I think that $\ce{NaCl}$ should be more soluble due to its higher ionic nature. $\ce{Mg^{2+}}$ and $\ce{Ca^{2+}}$ are more polarizing and have more covalent nature and thus should be less soluble.
I want to know the reason for why the opposite is happening.
I don't think there is any simple answer.There are some rules of thumb, all of which have exceptions. Most chlorides are soluble. That includes both MgCl2 and CaCl2.
Solubility is the result of the balance between competing interactions: between the ions in the salt and between those ions and the water.
Many factors contribute to the solubility of a compound in water.

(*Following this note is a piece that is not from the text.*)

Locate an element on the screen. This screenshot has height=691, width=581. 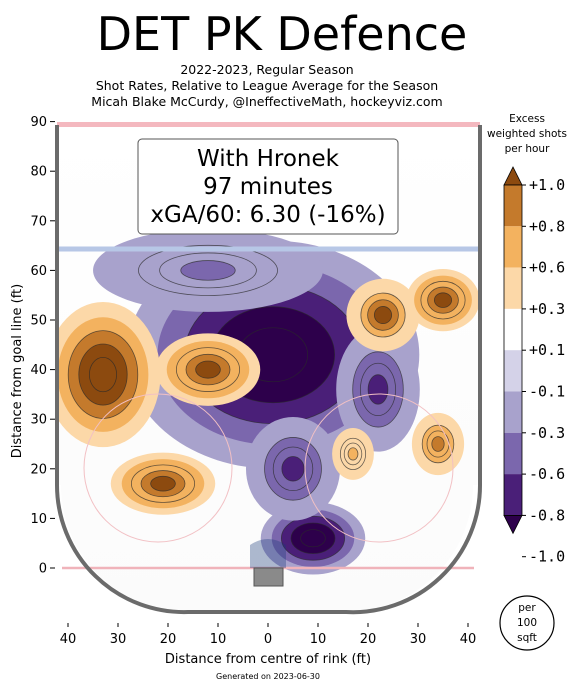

In this case, the main difference between the compounds is the bonds’ strength.
The longer answer is to do with something called the "enthalpy of solvation".'
you can think it this way that the lattice enthalpy in MgCl2 and CaCl2 will be less and can be easily be overpowered by hydration enthalpy
$\ce{MgCl2}$ and $\ce{CaCl2}$ are more soluble than $\ce{NaCl}$ because In $\ce{MgCl2}$ and $\ce{CaCl2}$ the ionic charge is +2 hence it can interact with more number of $\ce{H2O}$ molecules, as the number of interactions increases more amount of energy is liberated which is a hydration energy which is sufficient enough to overcome the lattice energy of the compound. Even solubility increases with increase in charge on ion.